Judge awards female army captain €800k in equality case
A female army captain excluded from a promotions process for the position of commandant due to being on maternity leave has been awarded €824,794 damages by a High Court judge.
Mr Justice Robert Eagar, who previously held Captain Diane Byrne's exclusion was in breach of equality implementation requirements of a European Directive, this week assessed damages against the Minister for Defence and State in that sum.
It must have been reasonably foreseeable Ms Byrne would leave the Defence Forces as a result of this discrimination and she was entitled to the damages for loss of earnings, he said.
Her total loss, including pension loss, was calculated at €412,397 and the judge doubled that sum to take into account the award would be taxable, giving a total €824,794.
Ms Byrne, who was nine years in the Defence Forces, has since taken up employment as an engineer with Bord Gáis.
In his judgment on her case last year, Mr Justice Eagar said the exclusion from promotion of Ms Byrne, who before going on maternity leave in late 2012 was second in command of an Air Corps support wing in Baldonnel, was "not impressive".
Four male captains in her cohort were promoted in August 2013, unknown to her when she was on additional unpaid maternity leave.
Also without her knowledge, she was transferred in late 2012 from Baldonnel to Cathal Brugha Barracks, he noted.
He declared Ms Byrne qualified for promotion to commandant in May 2013 and was entitled to damages for loss of earnings from that date.
He also declared, in the treatment of Ms Byrne, the Minister for Defence and State acted in breach of provisions of Directive 2006/54/EC on the implementation of the principle of equal opportunities and equal treatment of men and women in matters of employment.

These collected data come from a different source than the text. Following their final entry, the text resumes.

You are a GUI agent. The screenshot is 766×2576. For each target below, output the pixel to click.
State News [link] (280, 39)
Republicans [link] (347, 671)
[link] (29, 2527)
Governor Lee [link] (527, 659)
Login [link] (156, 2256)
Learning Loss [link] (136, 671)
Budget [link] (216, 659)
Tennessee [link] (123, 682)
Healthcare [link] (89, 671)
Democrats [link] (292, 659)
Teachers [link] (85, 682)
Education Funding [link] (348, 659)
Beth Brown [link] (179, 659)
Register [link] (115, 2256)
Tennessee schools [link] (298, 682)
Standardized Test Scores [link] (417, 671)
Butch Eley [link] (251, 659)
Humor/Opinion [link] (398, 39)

Ms Byrne (39), is a qualified mechanical engineer who completed a Masters of Environmental Science in 2010.
In May 2001, she was the fourth senior member of a group of seven officers commissioned as an Engineer Officer of the Defence Forces to the rank of lieutenant.

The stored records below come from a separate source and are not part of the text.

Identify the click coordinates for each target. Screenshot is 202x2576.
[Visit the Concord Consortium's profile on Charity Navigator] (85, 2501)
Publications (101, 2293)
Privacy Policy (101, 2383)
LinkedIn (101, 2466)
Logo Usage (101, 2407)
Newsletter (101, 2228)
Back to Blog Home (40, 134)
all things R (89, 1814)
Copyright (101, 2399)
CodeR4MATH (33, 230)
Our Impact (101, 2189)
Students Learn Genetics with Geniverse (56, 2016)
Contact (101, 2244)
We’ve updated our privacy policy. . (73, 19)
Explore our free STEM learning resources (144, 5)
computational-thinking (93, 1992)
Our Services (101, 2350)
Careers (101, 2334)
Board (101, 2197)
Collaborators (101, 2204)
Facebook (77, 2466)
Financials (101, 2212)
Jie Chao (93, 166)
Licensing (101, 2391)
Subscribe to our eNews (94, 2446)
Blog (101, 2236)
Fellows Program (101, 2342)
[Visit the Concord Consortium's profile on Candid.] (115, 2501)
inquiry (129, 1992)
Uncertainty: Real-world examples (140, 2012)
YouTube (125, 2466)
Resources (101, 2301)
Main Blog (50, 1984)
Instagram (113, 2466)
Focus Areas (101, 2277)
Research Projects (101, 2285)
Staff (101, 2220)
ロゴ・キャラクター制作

She claimed her contract of appointment was subject to Defence Force Regulation A15 (DFRA15), and expressly included certain conditions, including fixed-period promotion.
Under DFRA15, she was entitled to, and was, promoted with her male colleagues to captain in 2004.
She claimed she was entitled to be promoted to commandant in May 2013, having satisfactorily completed nine years service in the rank of captain by then, plus various courses.
While four of her male colleagues were called before an interview board and promoted in August 2013 (while she was on maternity leave), she was not told of the interview process and unaware they were being promoted.
She also claimed she was wrongly treated during her maternity leave and throughout her pregnancy was subjected to undue stress, resulting in being placed by her doctor on sick leave on several occasions.
In opposing her action, the respondents claimed she was assessed by the Commissioned Officers of Management Office (COMO) and deemed ineligible for promotion to commandant because she had not completed certain courses.
The judge noted Ms Byrne argued the courses relied on by the respondents were not essential to her duties as an engineer officer.
The respondents, he ruled, failed to comply with the regulations and their contractual and statutory duties in the treatment of Ms Byrne.
She was not informed of the convening of any board assessing suitability of officers for promotion and given no opportunity to put her case before the chief of staff.
There was also no legislative basis for the chief of staff's delegation of his role concerning promotions to the COMO.
The failure to inform Ms Byrne of the convening of the board amounted to unfavourable treatment under the "return from maternity leave" provisions of the 2006 Directive, intended to ensure implementation of the principle of equal opportunities and equal treatment of men and women in matters of employment.